To access and use your Tenant's OpenAPI (aka Swagger) interface:

In your Traction Tenant, click the User icon (top right) and choose "Developer"
Scroll to the bottom and expand the "Encoded JWT", and click the "Copy" icon to the right to get the JWT into your clipboard.
By using the "copy" icon, the JWT is prefixed with "Bearer ", which is needed in the OpenAPI authorization. If you just highlight and copy the JWT, you don't get the prefix.
Click on "About" from the left menu and then click "Traction."
Click on the link with the "Swagger URL" label to open up the OpenAPI (Swagger) API.
The URL is just the normal Traction Tenant API with `"api/doc" added to it.
Click Authorize in the top right, click in the second box "AuthorizationHeader (apiKey)" and paste in your previously copied encoded JWT.
Close the authorization window and try out an Endpoint. For example, scroll down to the "GET /connections" endpoint, "Try It Out" and "Execute". You should get back a list of the connections you have established in your Tenant.

The ACA-Py/Traction API is pretty large, but it is reasonably well organized, and you should recognize from the Traction API a lot of the items. Try some of the "GET" endpoints to see if you recognize the items. You can also explore the WebVH-specific endpoints:

GET /did/webvh/configuration - Get your WebVH configuration
POST /did/webvh/create - Create a new WebVH DID
GET /anoncreds/registries - List available AnonCreds registries (should include WebVH)

We're still working on a good demo for the OpenAPI from Traction, but this one from ACA-Py is a good outline of the process. It doesn't use your Traction Tenant, but you should get the idea about the sequence of calls to make to accomplish verifiable credential activities. For example, see if you can carry out the steps to do the Lab 4 with your mobile agent by invoking the right sequence of OpenAPI calls.

What's Next: Understanding WebVH Resolution¶

One of the key differences between WebVH and blockchain-based registries is how objects are resolved. With WebVH:

DID Resolution: Your WebVH DID (e.g., did:webvh:{SCID}:sandbox.bcvh.vonx.io:default:my-issuer) is resolved via HTTP by fetching https://{domain}/{namespace}/{identifier}/did.json or https://{domain}/{namespace}/{identifier}/did.jsonl
Resource Resolution: AnonCreds objects (schemas, credential definitions) are published as Attested Resources and can be resolved using the resource ID (e.g., did:webvh:{SCID}:.../resources/{digest}) by fetching from the WebVH server.
Witness Attestation: The witness service signs DID creation and updates, providing cryptographic attestation without requiring blockchain consensus.

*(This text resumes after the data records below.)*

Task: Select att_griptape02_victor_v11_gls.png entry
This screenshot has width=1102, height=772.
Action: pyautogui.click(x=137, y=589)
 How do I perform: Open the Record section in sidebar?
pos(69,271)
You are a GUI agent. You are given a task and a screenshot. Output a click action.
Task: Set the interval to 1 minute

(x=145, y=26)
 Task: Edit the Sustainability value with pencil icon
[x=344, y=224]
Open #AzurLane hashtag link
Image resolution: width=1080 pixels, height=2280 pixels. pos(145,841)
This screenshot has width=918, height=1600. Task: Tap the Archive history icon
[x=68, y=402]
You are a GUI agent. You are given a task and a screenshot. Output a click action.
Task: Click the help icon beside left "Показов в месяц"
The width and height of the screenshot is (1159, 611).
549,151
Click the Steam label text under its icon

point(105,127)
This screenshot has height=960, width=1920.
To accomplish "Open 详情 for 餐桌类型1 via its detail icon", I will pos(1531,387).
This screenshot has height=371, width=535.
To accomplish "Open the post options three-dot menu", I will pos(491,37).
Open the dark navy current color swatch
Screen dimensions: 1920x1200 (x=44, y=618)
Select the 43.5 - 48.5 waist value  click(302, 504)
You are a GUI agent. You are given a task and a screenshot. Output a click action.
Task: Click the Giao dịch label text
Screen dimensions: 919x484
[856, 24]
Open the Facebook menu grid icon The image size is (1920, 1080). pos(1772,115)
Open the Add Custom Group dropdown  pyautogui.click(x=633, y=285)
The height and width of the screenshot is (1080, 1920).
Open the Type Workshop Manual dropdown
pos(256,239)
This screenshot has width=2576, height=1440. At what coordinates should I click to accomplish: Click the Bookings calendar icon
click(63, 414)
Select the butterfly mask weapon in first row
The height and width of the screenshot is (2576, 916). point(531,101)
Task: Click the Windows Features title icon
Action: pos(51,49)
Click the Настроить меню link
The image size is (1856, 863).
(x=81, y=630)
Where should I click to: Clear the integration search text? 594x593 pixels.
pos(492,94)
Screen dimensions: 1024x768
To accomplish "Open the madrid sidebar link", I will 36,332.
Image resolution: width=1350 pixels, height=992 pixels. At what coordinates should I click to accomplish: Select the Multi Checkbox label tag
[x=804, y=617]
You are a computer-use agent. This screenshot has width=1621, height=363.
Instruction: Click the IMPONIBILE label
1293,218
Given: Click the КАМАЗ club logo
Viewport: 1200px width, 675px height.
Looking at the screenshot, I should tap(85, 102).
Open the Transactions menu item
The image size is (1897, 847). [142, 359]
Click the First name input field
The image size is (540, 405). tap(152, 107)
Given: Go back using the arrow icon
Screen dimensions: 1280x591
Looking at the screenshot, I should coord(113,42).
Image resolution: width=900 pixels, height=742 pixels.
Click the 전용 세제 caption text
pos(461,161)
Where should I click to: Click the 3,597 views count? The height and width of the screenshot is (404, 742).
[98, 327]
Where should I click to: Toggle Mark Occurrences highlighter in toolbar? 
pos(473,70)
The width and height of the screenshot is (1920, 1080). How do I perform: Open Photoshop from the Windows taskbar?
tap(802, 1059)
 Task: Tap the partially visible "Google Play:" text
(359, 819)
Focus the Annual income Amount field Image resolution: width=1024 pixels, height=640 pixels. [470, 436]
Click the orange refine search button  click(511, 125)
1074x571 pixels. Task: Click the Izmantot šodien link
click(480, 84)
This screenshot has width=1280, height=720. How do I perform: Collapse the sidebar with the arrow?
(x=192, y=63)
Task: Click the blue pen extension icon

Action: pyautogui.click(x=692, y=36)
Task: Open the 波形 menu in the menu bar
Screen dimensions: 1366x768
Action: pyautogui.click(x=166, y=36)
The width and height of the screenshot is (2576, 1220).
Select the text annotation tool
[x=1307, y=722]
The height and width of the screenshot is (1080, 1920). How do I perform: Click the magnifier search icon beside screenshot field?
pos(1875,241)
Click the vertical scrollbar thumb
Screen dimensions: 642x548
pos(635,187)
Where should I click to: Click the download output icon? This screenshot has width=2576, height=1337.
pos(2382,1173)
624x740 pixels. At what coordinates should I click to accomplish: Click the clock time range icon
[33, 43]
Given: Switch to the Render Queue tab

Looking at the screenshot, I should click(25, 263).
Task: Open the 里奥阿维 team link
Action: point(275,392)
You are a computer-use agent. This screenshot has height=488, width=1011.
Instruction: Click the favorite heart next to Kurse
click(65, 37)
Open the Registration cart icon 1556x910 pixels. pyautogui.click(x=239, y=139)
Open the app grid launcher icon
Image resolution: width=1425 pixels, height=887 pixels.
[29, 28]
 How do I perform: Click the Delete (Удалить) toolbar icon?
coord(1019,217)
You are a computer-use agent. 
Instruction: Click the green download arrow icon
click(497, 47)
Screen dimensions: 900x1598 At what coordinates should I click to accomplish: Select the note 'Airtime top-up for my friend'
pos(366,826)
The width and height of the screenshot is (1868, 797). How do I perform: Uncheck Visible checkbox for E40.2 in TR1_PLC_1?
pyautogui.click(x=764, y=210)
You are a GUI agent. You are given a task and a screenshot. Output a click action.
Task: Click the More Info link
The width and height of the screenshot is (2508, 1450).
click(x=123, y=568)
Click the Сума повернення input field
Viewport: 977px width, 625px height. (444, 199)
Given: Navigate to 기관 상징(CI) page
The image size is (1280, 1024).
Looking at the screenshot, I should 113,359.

You can explore WebVH resolution by: - Viewing your DID document: https://sandbox.bcvh.vonx.io/{namespace}/{identifier}/did.json - Inspecting published resources via the WebVH server API - Understanding how wallets resolve your DID to find schemas and credential definitions

What's Next: Experiment With an Issuer Web App¶

If you are challenged to use Traction or ACA-Py to become an issuer, you will likely be building API calls into your Line of Business web application. To get an idea of what that will entail, we're delighted to direct you to a very simple Web App that one of your predecessors on this same journey created (and contributed!) to learn more about using the Traction OpenAPI in a very simple Web App. Checkout this Traction Issuance Demo and try it out yourself, with your Sandbox tenant. Once you review the code, you should have an excellent idea of how you can add these same capabilities to your line of business application.